┏━━
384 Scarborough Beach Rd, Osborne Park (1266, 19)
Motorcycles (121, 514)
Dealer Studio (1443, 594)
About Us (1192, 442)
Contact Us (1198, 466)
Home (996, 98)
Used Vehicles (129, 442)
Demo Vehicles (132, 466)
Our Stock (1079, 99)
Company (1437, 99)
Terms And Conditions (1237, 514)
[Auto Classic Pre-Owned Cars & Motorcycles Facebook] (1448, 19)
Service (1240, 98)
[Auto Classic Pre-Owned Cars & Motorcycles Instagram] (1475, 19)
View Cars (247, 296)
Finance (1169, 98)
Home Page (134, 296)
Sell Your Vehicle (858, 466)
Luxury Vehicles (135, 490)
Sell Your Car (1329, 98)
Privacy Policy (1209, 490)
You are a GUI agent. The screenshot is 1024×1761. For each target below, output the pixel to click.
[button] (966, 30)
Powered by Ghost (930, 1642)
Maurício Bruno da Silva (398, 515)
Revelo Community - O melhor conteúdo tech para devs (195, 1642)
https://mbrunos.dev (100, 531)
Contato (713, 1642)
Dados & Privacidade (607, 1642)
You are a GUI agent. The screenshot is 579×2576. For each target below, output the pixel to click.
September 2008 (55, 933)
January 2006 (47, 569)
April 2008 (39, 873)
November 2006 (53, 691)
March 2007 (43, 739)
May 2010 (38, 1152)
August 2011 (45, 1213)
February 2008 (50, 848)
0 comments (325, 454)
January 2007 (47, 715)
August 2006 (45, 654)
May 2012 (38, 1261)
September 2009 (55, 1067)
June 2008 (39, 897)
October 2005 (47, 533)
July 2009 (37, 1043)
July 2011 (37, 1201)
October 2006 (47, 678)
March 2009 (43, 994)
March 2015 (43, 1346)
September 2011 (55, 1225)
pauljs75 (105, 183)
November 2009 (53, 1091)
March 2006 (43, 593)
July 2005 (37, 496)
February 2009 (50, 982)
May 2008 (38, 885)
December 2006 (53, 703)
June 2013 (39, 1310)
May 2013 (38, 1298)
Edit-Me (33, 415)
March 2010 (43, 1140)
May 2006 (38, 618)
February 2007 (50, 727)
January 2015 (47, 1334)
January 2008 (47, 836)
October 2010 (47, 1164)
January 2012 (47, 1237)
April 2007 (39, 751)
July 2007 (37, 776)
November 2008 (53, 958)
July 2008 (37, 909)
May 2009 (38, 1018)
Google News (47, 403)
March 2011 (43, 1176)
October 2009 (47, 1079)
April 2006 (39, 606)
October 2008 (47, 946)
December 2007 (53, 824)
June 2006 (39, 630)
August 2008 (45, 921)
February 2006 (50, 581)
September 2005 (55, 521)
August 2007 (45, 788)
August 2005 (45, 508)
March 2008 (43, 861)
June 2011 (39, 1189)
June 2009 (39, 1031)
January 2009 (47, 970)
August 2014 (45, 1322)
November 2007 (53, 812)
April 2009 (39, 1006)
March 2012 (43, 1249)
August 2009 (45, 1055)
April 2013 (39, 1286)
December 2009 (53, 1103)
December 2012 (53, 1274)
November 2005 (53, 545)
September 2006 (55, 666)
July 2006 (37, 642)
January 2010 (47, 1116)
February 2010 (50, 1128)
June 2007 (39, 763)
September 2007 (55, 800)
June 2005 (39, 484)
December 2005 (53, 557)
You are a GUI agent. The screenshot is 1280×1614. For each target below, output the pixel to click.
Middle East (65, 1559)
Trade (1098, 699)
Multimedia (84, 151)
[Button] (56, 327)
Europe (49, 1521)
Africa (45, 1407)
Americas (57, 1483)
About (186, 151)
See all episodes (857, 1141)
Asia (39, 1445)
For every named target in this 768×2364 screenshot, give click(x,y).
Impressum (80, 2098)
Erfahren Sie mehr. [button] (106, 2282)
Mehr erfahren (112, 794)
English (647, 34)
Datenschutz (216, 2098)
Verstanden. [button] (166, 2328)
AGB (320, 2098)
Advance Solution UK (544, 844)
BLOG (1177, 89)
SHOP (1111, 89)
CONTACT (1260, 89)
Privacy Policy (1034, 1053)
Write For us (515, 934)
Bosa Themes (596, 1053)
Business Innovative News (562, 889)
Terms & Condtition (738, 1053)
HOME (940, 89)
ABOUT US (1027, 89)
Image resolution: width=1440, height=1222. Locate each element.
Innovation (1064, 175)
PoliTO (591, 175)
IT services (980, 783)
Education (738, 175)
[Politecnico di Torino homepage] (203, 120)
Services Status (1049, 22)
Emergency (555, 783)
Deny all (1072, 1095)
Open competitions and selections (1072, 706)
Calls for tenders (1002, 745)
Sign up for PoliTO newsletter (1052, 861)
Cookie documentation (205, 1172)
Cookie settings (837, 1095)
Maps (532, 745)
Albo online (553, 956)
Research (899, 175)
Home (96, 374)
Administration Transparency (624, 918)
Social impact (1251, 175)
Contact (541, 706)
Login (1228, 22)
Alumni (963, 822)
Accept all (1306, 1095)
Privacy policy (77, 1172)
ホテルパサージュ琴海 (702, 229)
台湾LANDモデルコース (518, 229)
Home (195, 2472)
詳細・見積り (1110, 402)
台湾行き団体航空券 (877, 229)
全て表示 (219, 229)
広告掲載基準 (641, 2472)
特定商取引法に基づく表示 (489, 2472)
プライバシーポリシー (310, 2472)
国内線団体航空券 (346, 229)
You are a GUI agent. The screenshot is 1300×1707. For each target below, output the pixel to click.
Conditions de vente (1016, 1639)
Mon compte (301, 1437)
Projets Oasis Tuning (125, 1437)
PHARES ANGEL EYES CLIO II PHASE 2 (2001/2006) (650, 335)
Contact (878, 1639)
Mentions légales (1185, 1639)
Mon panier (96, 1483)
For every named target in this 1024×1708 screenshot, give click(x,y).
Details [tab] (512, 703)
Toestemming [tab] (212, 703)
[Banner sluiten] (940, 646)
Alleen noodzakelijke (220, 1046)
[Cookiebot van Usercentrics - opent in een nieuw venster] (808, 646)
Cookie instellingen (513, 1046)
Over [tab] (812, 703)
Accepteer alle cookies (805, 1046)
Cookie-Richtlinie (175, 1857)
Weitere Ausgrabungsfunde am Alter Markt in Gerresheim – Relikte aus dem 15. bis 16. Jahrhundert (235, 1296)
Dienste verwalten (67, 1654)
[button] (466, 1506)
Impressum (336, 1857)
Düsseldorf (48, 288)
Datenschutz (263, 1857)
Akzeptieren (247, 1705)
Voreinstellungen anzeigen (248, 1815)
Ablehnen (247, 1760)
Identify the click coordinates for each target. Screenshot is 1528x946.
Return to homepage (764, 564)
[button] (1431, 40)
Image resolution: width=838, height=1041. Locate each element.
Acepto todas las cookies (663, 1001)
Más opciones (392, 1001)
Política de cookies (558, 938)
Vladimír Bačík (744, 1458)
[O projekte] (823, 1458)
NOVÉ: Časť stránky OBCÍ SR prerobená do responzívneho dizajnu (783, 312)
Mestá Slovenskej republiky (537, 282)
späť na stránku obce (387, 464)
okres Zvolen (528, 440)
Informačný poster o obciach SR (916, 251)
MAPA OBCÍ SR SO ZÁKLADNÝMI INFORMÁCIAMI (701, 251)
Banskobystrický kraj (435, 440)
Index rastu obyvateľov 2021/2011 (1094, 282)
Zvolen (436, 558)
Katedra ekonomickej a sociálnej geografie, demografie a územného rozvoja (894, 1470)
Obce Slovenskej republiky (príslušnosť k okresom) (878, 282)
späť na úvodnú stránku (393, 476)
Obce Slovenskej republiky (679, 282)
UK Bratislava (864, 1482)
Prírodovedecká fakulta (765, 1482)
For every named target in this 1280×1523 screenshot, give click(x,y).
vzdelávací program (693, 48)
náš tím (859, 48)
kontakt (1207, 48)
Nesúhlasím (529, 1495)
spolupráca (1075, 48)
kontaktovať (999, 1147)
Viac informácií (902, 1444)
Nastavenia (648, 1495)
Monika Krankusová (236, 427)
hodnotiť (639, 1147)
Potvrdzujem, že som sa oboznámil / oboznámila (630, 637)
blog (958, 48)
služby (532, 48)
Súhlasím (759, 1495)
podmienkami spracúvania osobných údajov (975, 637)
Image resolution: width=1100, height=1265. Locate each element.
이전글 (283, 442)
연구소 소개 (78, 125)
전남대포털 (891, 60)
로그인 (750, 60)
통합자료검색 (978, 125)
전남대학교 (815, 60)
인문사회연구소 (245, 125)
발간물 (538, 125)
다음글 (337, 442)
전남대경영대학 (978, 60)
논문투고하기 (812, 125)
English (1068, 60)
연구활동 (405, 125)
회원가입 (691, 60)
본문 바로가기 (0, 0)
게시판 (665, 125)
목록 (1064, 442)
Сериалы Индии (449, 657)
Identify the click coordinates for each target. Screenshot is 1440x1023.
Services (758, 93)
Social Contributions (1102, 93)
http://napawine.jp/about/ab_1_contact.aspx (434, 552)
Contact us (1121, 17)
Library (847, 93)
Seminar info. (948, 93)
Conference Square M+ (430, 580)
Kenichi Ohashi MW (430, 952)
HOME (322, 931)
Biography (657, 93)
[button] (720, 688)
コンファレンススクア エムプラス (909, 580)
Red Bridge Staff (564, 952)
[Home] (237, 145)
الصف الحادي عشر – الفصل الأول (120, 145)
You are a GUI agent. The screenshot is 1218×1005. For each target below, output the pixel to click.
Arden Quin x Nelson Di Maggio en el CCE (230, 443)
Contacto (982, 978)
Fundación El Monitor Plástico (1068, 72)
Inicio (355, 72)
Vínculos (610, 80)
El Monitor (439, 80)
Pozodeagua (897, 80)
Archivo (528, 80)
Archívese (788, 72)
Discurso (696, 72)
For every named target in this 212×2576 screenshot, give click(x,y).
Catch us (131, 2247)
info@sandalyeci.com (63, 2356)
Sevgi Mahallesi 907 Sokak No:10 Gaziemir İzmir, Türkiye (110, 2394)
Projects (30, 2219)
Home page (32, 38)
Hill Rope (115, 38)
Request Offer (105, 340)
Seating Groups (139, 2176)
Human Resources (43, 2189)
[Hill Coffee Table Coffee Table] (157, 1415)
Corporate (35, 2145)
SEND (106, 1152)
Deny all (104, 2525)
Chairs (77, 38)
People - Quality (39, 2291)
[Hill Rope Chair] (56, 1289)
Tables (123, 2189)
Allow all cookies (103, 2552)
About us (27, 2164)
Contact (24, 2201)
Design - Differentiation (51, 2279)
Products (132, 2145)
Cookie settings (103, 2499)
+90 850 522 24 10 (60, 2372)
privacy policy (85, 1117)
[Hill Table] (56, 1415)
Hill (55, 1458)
┗━━
▶ To be done
Lay out the lines of the items above as a JSON list of strings, one string per line and no blank lines, starting with the line that contains "December 2006 (53, 703)" and ending with the line that contains "Business Innovative News (562, 889)", both included.

▶ Response for this exercise
[
  "December 2006 (53, 703)",
  "June 2013 (39, 1310)",
  "May 2013 (38, 1298)",
  "Edit-Me (33, 415)",
  "March 2010 (43, 1140)",
  "May 2006 (38, 618)",
  "February 2007 (50, 727)",
  "January 2015 (47, 1334)",
  "January 2008 (47, 836)",
  "October 2010 (47, 1164)",
  "January 2012 (47, 1237)",
  "April 2007 (39, 751)",
  "July 2007 (37, 776)",
  "November 2008 (53, 958)",
  "July 2008 (37, 909)",
  "May 2009 (38, 1018)",
  "Google News (47, 403)",
  "March 2011 (43, 1176)",
  "October 2009 (47, 1079)",
  "April 2006 (39, 606)",
  "October 2008 (47, 946)",
  "December 2007 (53, 824)",
  "June 2006 (39, 630)",
  "August 2008 (45, 921)",
  "February 2006 (50, 581)",
  "September 2005 (55, 521)",
  "August 2007 (45, 788)",
  "August 2005 (45, 508)",
  "March 2008 (43, 861)",
  "June 2011 (39, 1189)",
  "June 2009 (39, 1031)",
  "January 2009 (47, 970)",
  "August 2014 (45, 1322)",
  "November 2007 (53, 812)",
  "April 2009 (39, 1006)",
  "March 2012 (43, 1249)",
  "August 2009 (45, 1055)",
  "April 2013 (39, 1286)",
  "December 2009 (53, 1103)",
  "December 2012 (53, 1274)",
  "November 2005 (53, 545)",
  "September 2006 (55, 666)",
  "July 2006 (37, 642)",
  "January 2010 (47, 1116)",
  "February 2010 (50, 1128)",
  "June 2007 (39, 763)",
  "September 2007 (55, 800)",
  "June 2005 (39, 484)",
  "December 2005 (53, 557)",
  "You are a GUI agent. The screenshot is 1280×1614. For each target below, output the pixel to click.",
  "Middle East (65, 1559)",
  "Trade (1098, 699)",
  "Multimedia (84, 151)",
  "[Button] (56, 327)",
  "Europe (49, 1521)",
  "Africa (45, 1407)",
  "Americas (57, 1483)",
  "About (186, 151)",
  "See all episodes (857, 1141)",
  "Asia (39, 1445)",
  "For every named target in this 768×2364 screenshot, give click(x,y).",
  "Impressum (80, 2098)",
  "Erfahren Sie mehr. [button] (106, 2282)",
  "Mehr erfahren (112, 794)",
  "English (647, 34)",
  "Datenschutz (216, 2098)",
  "Verstanden. [button] (166, 2328)",
  "AGB (320, 2098)",
  "Advance Solution UK (544, 844)",
  "BLOG (1177, 89)",
  "SHOP (1111, 89)",
  "CONTACT (1260, 89)",
  "Privacy Policy (1034, 1053)",
  "Write For us (515, 934)",
  "Bosa Themes (596, 1053)",
  "Business Innovative News (562, 889)"
]